Items from a data source

==========

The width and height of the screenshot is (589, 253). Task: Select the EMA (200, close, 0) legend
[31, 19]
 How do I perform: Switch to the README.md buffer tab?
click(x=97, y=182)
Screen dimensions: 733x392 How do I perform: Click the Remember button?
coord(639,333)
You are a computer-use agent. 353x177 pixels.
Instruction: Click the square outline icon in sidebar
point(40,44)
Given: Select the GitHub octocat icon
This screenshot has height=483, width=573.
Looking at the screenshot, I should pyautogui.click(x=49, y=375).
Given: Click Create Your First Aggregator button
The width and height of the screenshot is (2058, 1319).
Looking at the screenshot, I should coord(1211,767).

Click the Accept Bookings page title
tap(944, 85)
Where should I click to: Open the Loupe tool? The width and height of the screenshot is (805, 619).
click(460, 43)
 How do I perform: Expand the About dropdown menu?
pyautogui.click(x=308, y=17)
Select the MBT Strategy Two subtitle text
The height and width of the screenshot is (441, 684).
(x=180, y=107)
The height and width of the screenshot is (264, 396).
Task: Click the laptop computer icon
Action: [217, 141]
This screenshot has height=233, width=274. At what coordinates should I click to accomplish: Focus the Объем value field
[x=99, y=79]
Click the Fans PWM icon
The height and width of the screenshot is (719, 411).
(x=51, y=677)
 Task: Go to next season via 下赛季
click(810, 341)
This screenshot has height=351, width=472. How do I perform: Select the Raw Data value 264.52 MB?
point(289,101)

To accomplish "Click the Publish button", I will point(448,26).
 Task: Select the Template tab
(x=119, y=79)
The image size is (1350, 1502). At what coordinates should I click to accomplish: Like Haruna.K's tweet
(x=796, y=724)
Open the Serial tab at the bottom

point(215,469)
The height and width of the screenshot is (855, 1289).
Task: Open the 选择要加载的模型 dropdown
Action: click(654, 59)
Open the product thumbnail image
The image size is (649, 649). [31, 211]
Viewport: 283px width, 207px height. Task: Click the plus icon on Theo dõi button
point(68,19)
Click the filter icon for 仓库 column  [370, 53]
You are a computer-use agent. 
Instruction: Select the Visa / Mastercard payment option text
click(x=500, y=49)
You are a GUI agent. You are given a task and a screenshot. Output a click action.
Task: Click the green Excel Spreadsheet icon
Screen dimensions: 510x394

==========

Problem: Which lines run from the one containing "This screenshot has height=351, width=472." to the final line of the entries? Return those lines exactly, and only those.

Solution for this task:
This screenshot has height=351, width=472. How do I perform: Select the Raw Data value 264.52 MB?
point(289,101)

To accomplish "Click the Publish button", I will point(448,26).
 Task: Select the Template tab
(x=119, y=79)
The image size is (1350, 1502). At what coordinates should I click to accomplish: Like Haruna.K's tweet
(x=796, y=724)
Open the Serial tab at the bottom

point(215,469)
The height and width of the screenshot is (855, 1289).
Task: Open the 选择要加载的模型 dropdown
Action: click(654, 59)
Open the product thumbnail image
The image size is (649, 649). [31, 211]
Viewport: 283px width, 207px height. Task: Click the plus icon on Theo dõi button
point(68,19)
Click the filter icon for 仓库 column  [370, 53]
You are a computer-use agent. 
Instruction: Select the Visa / Mastercard payment option text
click(x=500, y=49)
You are a GUI agent. You are given a task and a screenshot. Output a click action.
Task: Click the green Excel Spreadsheet icon
Screen dimensions: 510x394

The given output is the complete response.